The owner bought the car in 2003 with 30k miles and then covered 40k miles over the following 11 years including all weather driving and track days etc. Mechanically the car wanted for nothing but it was starting to look a little tired so in January it was booked for a full respray and got new callipers, windows, rubbers, lights, spoiler insert, rear bumper, arch liners, heat shields etc etc. All that was left was a 'quick' detail.

You would have thought that fresh paint would be nice and easy to correct.... I also thought this!

I had good intentions of lots of photos and a more in depth video but that quickly went out the window when in the first day I only got 3 panels corrected

The paint didn't look TOO bad after a wash and then a panel wipe with an IPA mix. Just the usual DA sanding marks and rubbing lines but on the whole it was an excellent respray.

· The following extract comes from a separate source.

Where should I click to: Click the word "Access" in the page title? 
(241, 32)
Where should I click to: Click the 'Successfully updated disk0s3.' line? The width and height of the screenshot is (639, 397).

Unfortunately this is where the photos stopped as it took about 3 hours to correct each panel. The paint was so hard that menzerna FG400 or 3m Fast Cut Plus XL on either a wool or hard cutting pad barely made any impact. 2-4 hits of this were needed per section followed by 1-2 hits of Menz 106FA to refine were needed. Extremely frustrating and I've never experienced paint quite that hard before but after 32 hours (most of that polishing and working 9am-10pm on day 1, 8am - 11pm on day 2, 7am - 8am on day 3 and returning after another job to finish 3pm-6pm) it finally looked as a freshly painted car should.

All the wheels were removed, deep cleaned in and out with Auto Finesse Iron Out, clayed and machine polished, then IPA wiped and protected with Gtechniq C5. Callipers were also protected with the C5.

The paint was protected with Wolfs Bodyguard sealant

Again sorry for the lack of in depth photos.


















































































































































































There is also a quick walk around video. Change to 1080p for the best viewing.






Thank you for looking.


----------



## georgeandpeppa (May 25, 2009)

That is stunning!! Thanks for posting.


----------



## Steve (Mar 18, 2014)

sweeeet


----------



## tonyy (Jul 26, 2008)

Looks amazing:thumb:


----------



## ted11 (Jul 8, 2011)

One of my all time favorite cars, lovely job.


----------



## Bill58 (Jul 5, 2010)

That looks stunning, great work.


----------



## Reanimation (May 29, 2014)

Nice collectors piece, a credit to the detailing.


----------



## Ravinder (Jul 24, 2009)

That colour is stunning.


----------



## markcoznottz (Nov 13, 2005)

Sounds like the job from hell.... I never did like that colour, bit a very serious but of hardware nonetheless.


----------



## zippo (Mar 26, 2008)

picture this. A warm sunny day a nice chilled bottle of wine or what ever drink works for you. Sat under the shade of an old tree and the car on one of the motorised plinths so I could sit and watch it go around and watch the sun reflect off all the beautiful curves convex lines and reflections ,just chilling perfect....................... 


















THEN IT POURS DOWN AND IT ALL GOES **** UP

stunning results mate


----------



## jedi-knight83 (Aug 11, 2006)

markcoznottz said:


> Sounds like the job from hell.... I never did like that colour, bit a very serious but of hardware nonetheless.


Not quite from hell... it did come up nice in the end... just was much harder than I was expecting.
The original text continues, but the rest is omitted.